___ Excerpted text
Well, I kind of assume that there really aren't a lot of adventuring parties or dungeons in a given D&D campaign setting. I mean, it's not like everyone who's ever played D&D exist in the same canon.
There may have been hundreds of thousands of people who have played a character that's part of a D&D adventuring party, but there's probably only a handful that have ever existed in the entirety of a single given world's history.
I mean, Greyhawk does this a bit, too. The big NPCs are literally old player characters. And the game books I've read constantly talk about "such and such has put out a call for adventurers to deal with X."
@SouthpawHare Why not? When you've got a world constantly attacked by deadly foes...why wouldn't there be a string of adventurers who are willing to take that call? Is that any less realistic than any particular city/area having a Vampire..."Lord? King?" in WoD
@JamesJ.ReganIV Because organizing everything around the equivalent of the five-man band is a bit silly? :D
I mean, there's "adventurers" in general (i.e. brigands, freebooters, other random scoundrels) and there's "adventurers" that form into convenient little cross-class groups and have actual adventures.
Most pre-4e D&D settings defaulted to assuming that the party wasn't the only set of adventurers out there robbing tombs and overthrowing villains. Heck, the Tomb of Horrors plot is predicated on it.
______
___ Dataset excerpts
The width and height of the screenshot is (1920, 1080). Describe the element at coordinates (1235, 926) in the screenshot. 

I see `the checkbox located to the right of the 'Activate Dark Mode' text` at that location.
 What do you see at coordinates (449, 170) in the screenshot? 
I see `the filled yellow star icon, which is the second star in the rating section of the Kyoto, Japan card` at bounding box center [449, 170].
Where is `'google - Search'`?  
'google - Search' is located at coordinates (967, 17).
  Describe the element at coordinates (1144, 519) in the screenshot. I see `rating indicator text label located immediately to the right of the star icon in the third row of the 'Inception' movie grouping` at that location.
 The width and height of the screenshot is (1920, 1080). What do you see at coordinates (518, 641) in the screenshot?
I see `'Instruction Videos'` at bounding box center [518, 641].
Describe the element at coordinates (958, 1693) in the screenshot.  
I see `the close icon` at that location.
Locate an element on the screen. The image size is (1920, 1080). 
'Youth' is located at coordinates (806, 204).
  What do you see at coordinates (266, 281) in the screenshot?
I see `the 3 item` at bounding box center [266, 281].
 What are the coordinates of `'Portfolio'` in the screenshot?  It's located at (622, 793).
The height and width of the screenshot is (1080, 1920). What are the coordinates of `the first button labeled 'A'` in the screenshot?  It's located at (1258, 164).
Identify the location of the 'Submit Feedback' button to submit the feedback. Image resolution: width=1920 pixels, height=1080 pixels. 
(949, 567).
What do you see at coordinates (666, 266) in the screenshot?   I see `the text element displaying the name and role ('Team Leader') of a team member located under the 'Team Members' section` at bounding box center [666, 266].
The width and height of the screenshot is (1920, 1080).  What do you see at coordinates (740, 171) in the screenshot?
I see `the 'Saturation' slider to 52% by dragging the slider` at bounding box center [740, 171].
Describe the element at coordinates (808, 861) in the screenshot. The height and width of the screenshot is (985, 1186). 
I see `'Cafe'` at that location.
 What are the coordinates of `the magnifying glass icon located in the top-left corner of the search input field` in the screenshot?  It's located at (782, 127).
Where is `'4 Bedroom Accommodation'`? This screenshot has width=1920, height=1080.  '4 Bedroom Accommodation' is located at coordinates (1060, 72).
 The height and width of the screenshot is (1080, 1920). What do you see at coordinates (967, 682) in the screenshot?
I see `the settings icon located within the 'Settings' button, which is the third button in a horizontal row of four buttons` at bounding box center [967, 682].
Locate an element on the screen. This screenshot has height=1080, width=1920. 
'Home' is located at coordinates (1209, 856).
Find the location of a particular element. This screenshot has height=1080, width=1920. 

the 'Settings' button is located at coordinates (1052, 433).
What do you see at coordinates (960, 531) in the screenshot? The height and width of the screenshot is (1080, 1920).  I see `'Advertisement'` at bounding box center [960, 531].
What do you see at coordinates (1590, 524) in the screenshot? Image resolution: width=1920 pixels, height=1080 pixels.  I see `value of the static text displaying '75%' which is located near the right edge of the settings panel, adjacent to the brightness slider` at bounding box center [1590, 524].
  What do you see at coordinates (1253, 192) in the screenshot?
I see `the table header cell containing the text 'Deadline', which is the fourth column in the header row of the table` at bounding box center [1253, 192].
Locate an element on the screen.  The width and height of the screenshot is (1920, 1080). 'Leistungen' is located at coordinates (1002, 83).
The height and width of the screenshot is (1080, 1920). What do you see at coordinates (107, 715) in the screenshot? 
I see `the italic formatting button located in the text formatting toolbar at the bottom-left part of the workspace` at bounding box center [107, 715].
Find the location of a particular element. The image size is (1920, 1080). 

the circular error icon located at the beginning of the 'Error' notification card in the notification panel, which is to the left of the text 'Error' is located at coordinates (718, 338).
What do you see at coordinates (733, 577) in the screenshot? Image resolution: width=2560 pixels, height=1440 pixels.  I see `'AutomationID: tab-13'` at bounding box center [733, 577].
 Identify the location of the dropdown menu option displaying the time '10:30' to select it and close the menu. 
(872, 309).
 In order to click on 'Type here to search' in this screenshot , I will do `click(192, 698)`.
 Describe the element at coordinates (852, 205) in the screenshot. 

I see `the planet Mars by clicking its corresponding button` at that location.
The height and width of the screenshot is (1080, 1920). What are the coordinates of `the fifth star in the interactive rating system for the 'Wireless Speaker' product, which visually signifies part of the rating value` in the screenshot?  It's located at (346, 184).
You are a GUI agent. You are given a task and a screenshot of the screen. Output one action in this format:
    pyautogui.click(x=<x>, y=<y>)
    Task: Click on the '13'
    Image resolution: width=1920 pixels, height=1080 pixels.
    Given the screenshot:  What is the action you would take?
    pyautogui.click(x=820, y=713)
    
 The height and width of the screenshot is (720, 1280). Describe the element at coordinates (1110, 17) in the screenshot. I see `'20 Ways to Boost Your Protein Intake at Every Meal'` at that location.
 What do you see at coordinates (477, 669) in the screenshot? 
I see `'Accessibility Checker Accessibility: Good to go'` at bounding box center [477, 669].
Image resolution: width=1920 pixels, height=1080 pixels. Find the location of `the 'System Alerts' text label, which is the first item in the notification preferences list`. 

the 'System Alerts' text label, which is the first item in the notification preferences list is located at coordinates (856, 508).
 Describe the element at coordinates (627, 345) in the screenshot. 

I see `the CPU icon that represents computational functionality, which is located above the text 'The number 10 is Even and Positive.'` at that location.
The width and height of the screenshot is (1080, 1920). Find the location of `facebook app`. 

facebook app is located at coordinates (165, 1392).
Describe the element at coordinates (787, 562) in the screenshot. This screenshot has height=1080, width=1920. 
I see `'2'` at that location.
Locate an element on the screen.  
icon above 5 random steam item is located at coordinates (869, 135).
______
Your tasks:
**A)** Reproduce everything in the discussion of D&D adventuring parties from "Well, I kind" down to "given world's history.".
**B)** Answer these questions from the discussion of D&D adventuring parties:
(i) In which setting are the big NPCs said to be old player characters?
(ii) What examples are given in parentheses of "adventurers" in general?
(iii) Which adventure has a plot predicated on the party not being the only adventurers?
**C)** Pick up the discussion of D&D adventuring parties after its final line and continue it.

Expected results:
**A)**
Well, I kind of assume that there really aren't a lot of adventuring parties or dungeons in a given D&D campaign setting. I mean, it's not like everyone who's ever played D&D exist in the same canon.
There may have been hundreds of thousands of people who have played a character that's part of a D&D adventuring party, but there's probably only a handful that have ever existed in the entirety of a single given world's history.

**B)**
(i) Greyhawk.
(ii) Brigands, freebooters, and other random scoundrels.
(iii) The Tomb of Horrors.

**C)**
@AlexP This! By focusing world-building on things that the party of adventuring PCs would engage with, you create a world that is designed for parties of adventurers.
@AlexP Blarghen. When combat is the primary unit of progress, and each combat takes at least an hour, you need a LOT of hours in order to say "you've progressed!" whether it made sense for that progress to be combat-heavy or not.
This is, in my opinion, the true purpose of random encounter tables.
They make you feel like you've walked through the forest for a day, because you spent an hour in pointless combat instead of just saying "we walked for a day."
@BESW Tomb of Horrors is a bit of a joke, yes. I think it was only ever intended as a "tournament" module.
People complain about that first trap right at the entrance being so ridiculous, but I think that's the point: it tells you "the rest of this adventure is whacked-out jerk stuff."
Also, as far as Gary: I just don't really like 60s/70s fantasy fiction -- not Lanhkmar, not Dying Earth, not all those Pol Anderson stories, -- nor Hammer horror, nor do I enjoy Celtic mythology very much (look at the bard and druid in the AD&D2 PHB, for instance: half-page-long elaborations on his inspirations), nor do I enjoy counting anything, really.
Partly because most of his favorite things are not, like, known at all to my generation.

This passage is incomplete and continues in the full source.